**Problem requirements**
For this exercise, return the line containing "Where should I click to: Open" and every line after it through the end of the records below, without alteration.
[Input records — start]
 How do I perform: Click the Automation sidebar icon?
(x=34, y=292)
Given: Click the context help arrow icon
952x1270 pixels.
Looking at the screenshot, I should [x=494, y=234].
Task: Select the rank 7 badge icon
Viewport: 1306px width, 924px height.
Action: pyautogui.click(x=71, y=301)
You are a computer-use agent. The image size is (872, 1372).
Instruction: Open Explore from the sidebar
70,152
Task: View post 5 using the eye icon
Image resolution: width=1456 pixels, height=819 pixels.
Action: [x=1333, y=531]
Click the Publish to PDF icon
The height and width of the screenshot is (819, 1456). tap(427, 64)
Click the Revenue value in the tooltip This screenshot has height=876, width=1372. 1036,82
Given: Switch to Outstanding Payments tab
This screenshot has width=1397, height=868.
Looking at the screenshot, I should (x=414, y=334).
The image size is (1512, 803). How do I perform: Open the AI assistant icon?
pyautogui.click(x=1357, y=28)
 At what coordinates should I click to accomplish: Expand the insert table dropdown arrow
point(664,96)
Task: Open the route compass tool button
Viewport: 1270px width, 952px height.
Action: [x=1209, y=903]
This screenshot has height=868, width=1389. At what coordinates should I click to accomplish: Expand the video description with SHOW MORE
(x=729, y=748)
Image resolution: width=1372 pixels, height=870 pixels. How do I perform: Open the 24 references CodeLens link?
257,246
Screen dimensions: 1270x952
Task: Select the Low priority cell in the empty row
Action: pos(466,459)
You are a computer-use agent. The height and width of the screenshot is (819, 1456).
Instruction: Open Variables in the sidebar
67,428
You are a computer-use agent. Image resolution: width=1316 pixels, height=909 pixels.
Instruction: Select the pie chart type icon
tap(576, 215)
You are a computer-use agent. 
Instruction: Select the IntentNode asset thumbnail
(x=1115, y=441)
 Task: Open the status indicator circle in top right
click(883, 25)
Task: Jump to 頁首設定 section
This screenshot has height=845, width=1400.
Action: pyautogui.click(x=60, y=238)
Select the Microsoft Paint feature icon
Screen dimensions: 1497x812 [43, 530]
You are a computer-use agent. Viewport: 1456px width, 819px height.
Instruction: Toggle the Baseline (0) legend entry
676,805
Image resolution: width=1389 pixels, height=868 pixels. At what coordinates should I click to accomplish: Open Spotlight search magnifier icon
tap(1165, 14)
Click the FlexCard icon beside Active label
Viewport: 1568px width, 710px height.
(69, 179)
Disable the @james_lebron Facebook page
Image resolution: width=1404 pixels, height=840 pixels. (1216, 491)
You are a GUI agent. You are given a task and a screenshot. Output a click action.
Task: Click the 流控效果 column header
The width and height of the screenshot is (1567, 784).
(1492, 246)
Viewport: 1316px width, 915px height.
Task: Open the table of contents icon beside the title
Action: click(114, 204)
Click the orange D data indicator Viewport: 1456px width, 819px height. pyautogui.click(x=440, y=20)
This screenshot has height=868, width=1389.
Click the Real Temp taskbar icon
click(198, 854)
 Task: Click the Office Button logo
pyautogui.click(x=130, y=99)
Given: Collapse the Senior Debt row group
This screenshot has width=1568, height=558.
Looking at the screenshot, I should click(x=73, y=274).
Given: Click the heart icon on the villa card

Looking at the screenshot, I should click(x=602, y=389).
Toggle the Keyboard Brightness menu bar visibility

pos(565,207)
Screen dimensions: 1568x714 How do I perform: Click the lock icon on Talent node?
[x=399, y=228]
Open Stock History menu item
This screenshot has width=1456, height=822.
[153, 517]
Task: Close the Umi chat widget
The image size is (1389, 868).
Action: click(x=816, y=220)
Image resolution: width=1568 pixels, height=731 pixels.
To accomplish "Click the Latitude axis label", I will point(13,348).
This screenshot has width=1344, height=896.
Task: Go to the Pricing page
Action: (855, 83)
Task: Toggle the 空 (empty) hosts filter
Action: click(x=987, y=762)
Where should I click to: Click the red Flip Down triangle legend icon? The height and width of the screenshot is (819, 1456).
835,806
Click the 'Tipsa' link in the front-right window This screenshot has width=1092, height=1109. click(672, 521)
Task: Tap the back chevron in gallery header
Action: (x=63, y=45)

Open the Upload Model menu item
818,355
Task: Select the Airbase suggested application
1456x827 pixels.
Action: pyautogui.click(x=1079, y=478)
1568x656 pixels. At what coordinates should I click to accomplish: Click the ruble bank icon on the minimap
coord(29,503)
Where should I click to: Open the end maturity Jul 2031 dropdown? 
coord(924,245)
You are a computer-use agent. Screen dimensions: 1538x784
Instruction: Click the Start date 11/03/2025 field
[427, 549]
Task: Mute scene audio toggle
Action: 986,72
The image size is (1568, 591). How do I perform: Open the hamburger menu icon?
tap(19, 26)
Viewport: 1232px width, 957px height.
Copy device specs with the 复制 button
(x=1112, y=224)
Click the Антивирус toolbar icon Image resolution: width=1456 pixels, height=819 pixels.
[Input records — finish]
**Written answer**
Where should I click to: Open the end maturity Jul 2031 dropdown? 
coord(924,245)
You are a computer-use agent. Screen dimensions: 1538x784
Instruction: Click the Start date 11/03/2025 field
[427, 549]
Task: Mute scene audio toggle
Action: 986,72
The image size is (1568, 591). How do I perform: Open the hamburger menu icon?
tap(19, 26)
Viewport: 1232px width, 957px height.
Copy device specs with the 复制 button
(x=1112, y=224)
Click the Антивирус toolbar icon Image resolution: width=1456 pixels, height=819 pixels.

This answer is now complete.